Available physico-chemical information taken into account:
Physical state:
The substance is an organic, brown to amber colored liquid at ambient temperature.
Structure:
diethyl bis(2-hydroxyethyl)aminomethylphosphonate
Molecular mass:
C9H22NO5P; 255 g/mol
Water solubility:
>1000 g/L at 25 °C
Log Pow:
log Pow = -1.94 (QSAR calculation)
Vapor pressure:
0.0000122 Pa at 25 °C (QSAR calculation)
General considerations:
In general, log Kow values between 1 and 4 are favourable for absorption regarding oral/GI absorption, respiratory absorption and dermal absorption.

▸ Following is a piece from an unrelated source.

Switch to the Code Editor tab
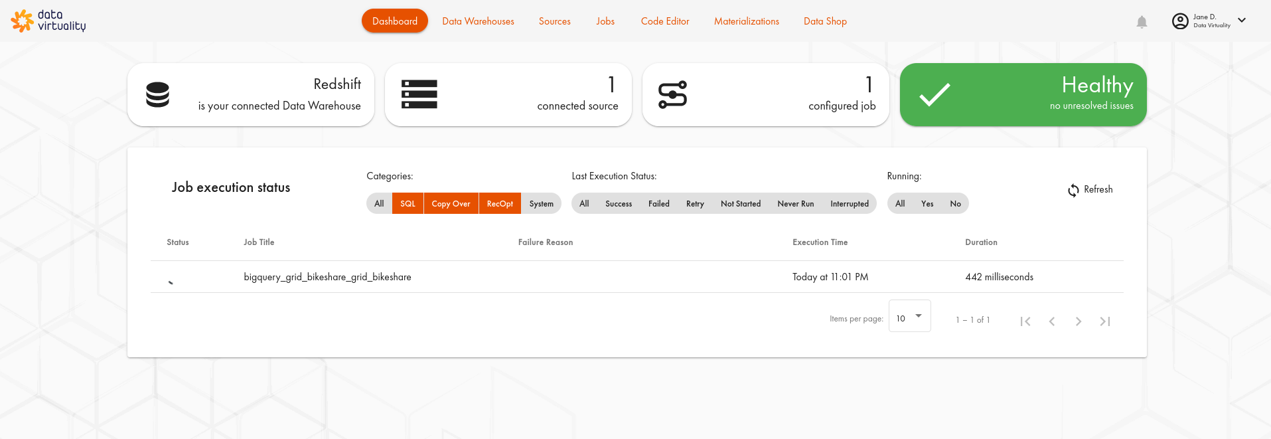The height and width of the screenshot is (439, 1271). point(665,21)
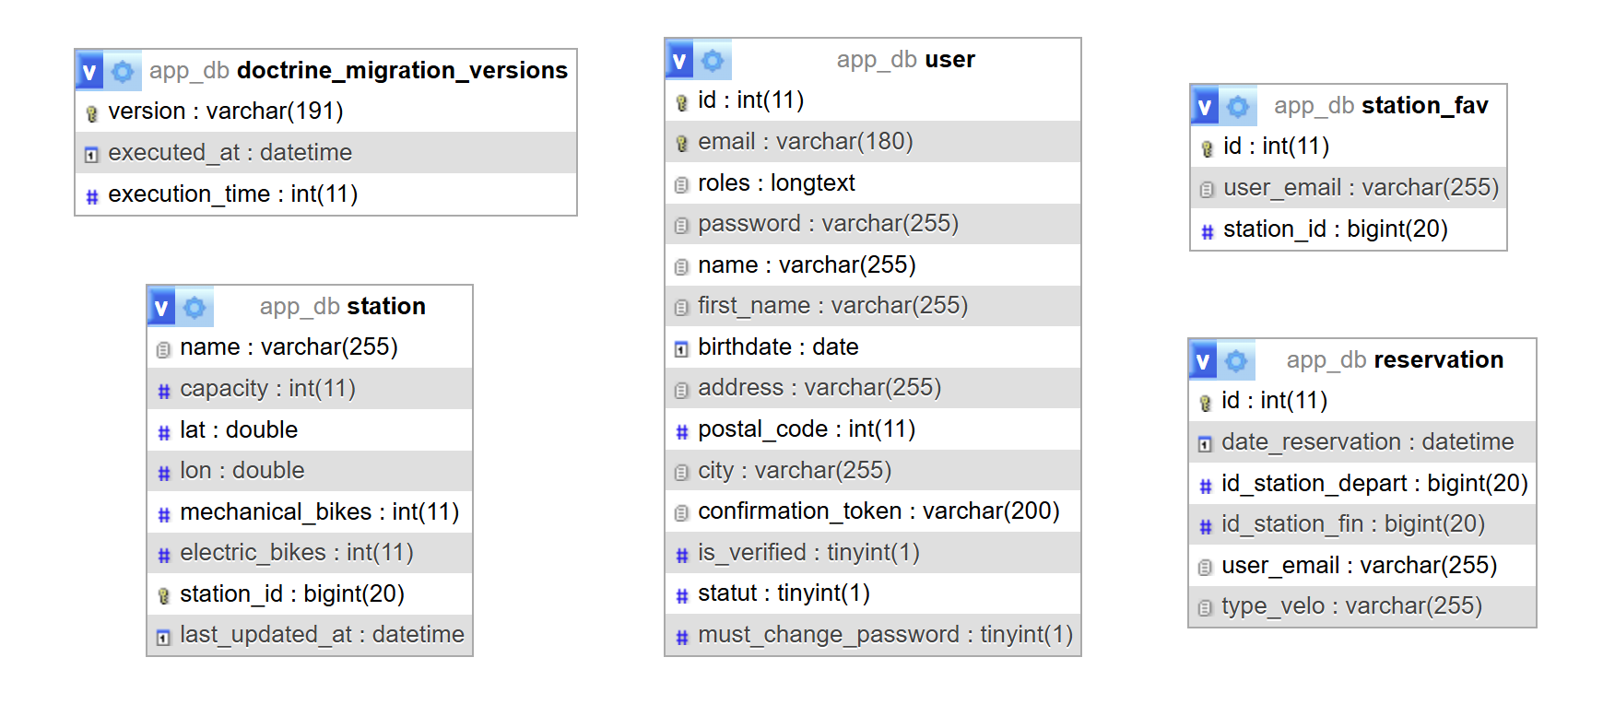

Based on the low log Pow of -1.94 absorption is likely to be limited and low. No information of metabolic transformation is available.
Estimation of oral absorption:
In two early acute oral toxicity studies in rats no mortality were observed at the highest doses tested (5000 and 17460 mg/kg).
Subchronic oral toxicity was determined using 22 rats/sex/group treated by gavage daily for three months at doses of 0, 20, 100 or 500 mg/kg. Test item treatment resulted in measurable effects upon rat liver and kidney. These effects were indicative of an adaptive rather than a toxic response (NOAEL = 500 mg/kg; highest dose tested). No evidence of a treatment-related alteration was found in rats given the lowest dose (NOEL = 20 mg/kg).
In the in vivo mammalian alkaline comet assay combined with in vivo mammalian erythrocyte micronucleus test the animals of the groups treated with 500, 1000 and 2000 mg test material/kg body weight showed no treatment related clinical signs of toxicity or mortality. Blood was sampled 0.5, 1, 2, 4 and 6 h after the second dose of toxicokinetic animals dosed with the vehicle and the highest concentration of the test material. Vehicle dosed animals showed levels below the lower limit of quantification in the plasma. All test material dosed animals showed increased levels of the test material in the plasma, confirming systemic exposure.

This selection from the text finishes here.